**Task description:**
Return the passage from the article on the Nuremberg translator that starts at "Among them were" and ends after "referring to Hoess.", copying it word for word.

**Passage to read:**
Jewish US army translator who got close to the Nazis
A German Jew who became a US military translator is the last surviving member of a team that carried out psychological tests on leading Nazis after the war. They learned very little, he says - but he gained unique insights into their characters.
"If you took away the names of these Nazis, and just sat down to talk to them, they were like your friends and neighbours."
Howard Triest, 88, spent many hours with some of the most notorious leaders of the Third Reich, acting as a translator for American psychiatrists at Nuremberg.
It was September 1945, shortly after the end of World War II in Europe, and the highest-ranking Nazis still left alive were about to be tried for war crimes.
"I'd seen these people in the time of their glory, when the Nazis were the rulers of the world," he says. "These rulers had killed most of my family, but now I was in control."
Among them were Luftwaffe chief Hermann Goering, Hitler's former deputy Rudolf Hess, Nazi propagandist Julius Streicher and former Auschwitz commandant Rudolf Hoess, among others.
"It's a very strange feeling, sitting in a cell with a man who you know killed your parents," he says, referring to Hoess.
"We treated them in a civil way, I kept my hate under control when I was working there. You couldn't betray how you really felt because you wouldn't get anything out of their questioning.
"But I never shook hands with any of them."
Escaping the Nazis
Howard was born into a Jewish family in Munich in 1923, and was already a teenager when Nazi persecution intensified.

**Stored data:**
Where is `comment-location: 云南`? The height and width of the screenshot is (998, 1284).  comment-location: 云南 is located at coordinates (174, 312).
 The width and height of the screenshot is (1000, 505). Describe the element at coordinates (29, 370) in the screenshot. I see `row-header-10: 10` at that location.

**Completed task:**
Among them were Luftwaffe chief Hermann Goering, Hitler's former deputy Rudolf Hess, Nazi propagandist Julius Streicher and former Auschwitz commandant Rudolf Hoess, among others.
"It's a very strange feeling, sitting in a cell with a man who you know killed your parents," he says, referring to Hoess.